-- Start PAGE EXTRACT --

# American flyer coupler tips



## Yaz7 (Feb 12, 2021)

Hello all . I run American flyer S gauge trains. Sometimes the knuckler coupler would come undone while the trains were running. Does anyone remember the trick you can do by cutting off a piece of styrofoam and inserting it somewhere in the coupler? Let me know. Thanks in advance , Bob


----------



## flyernut (Oct 31, 2010)

Welcome to the site, lot's of super people here with all sorts of knowledge.. As far as your posting goes, that's a new one on me.....


----------



## mopac (Feb 24, 2011)

I am not familiar with that tip or trick either. But just guessing, I would think a piece between the weight
and bottom of coupler would work. As long as the weight stays down coupler should stay closed.
Welcome to the forum.


----------



## Yaz7 (Feb 12, 2021)

Thanks guys . Keep 'em comin" !


----------



## AFGP9 (Apr 8, 2015)

Never heard of that fix either. The first thing that comes to mind is to keep the couplers oiled so the weight stays down. I have noticed the if that shaft holding the weight is a little corroded or sticks, the coupler will not fully engage and will open. I always lubricate all moving parts in the coupler meaning the spring area and the weight shaft. After applying oil on the shaft I move it up and down several times to make sure the shaft moves freely in the slot. 

Kenny


----------



## AmFlyer (Mar 16, 2012)

-- End PAGE EXTRACT --

## WRITTEN EXERCISE 1
Answer these questions from the coupler thread, one per line:
(a) What gauge of American Flyer trains does Yaz7 run?
(b) Where does mopac guess a piece would work?
(c) Which parts of the coupler does AFGP9 always lubricate?
The records that come next have no connection to the coupler thread.

-- Start AVAILABLE RECORDS --

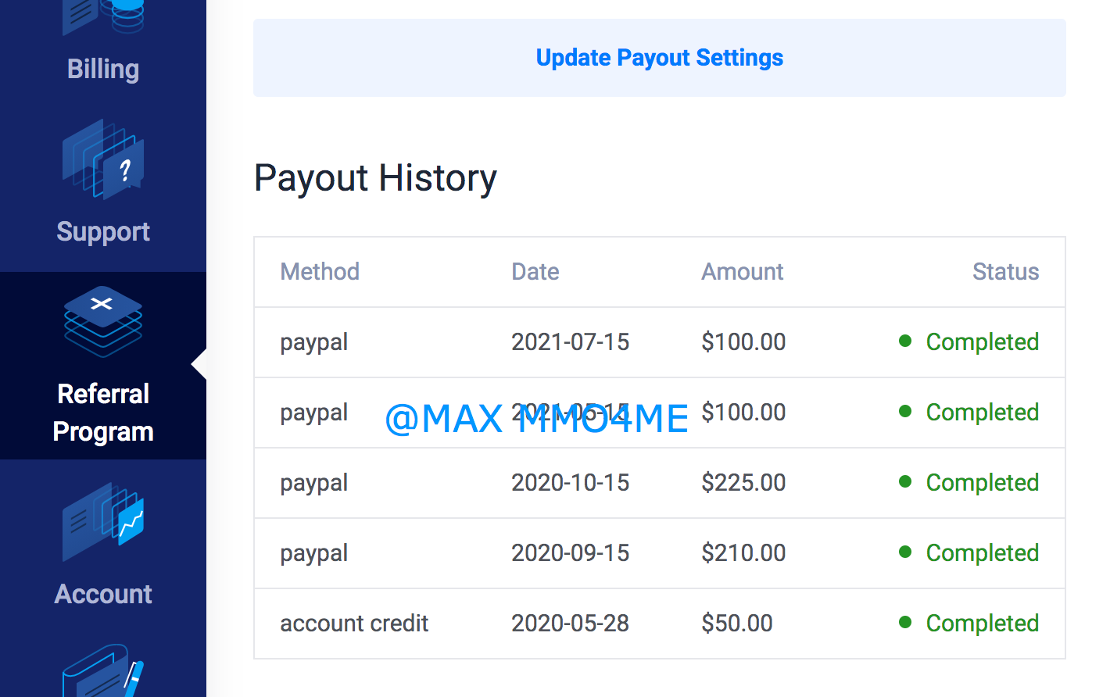Click the Method column header
This screenshot has height=697, width=1110.
click(320, 271)
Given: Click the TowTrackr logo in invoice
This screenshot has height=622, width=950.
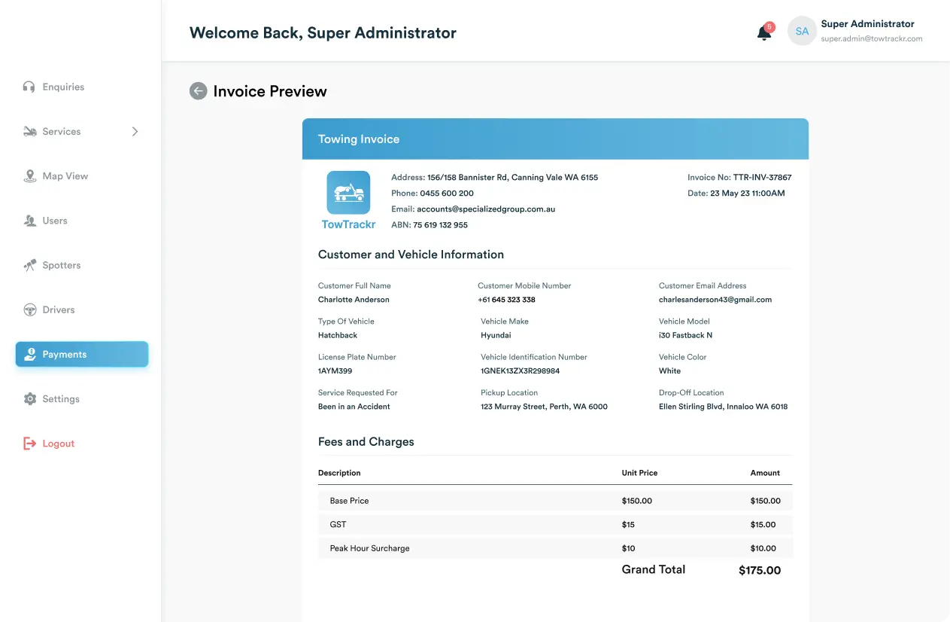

-- End AVAILABLE RECORDS --

## WRITTEN EXERCISE 2
Reproduce every line of the collection records verbatim, leaving the pictures out.

## CORRECT RESULT 1
(a) S gauge.
(b) Between the weight and the bottom of the coupler.
(c) The spring area and the weight shaft.

## CORRECT RESULT 2
Click the Method column header
This screenshot has height=697, width=1110.
click(320, 271)
Given: Click the TowTrackr logo in invoice
This screenshot has height=622, width=950.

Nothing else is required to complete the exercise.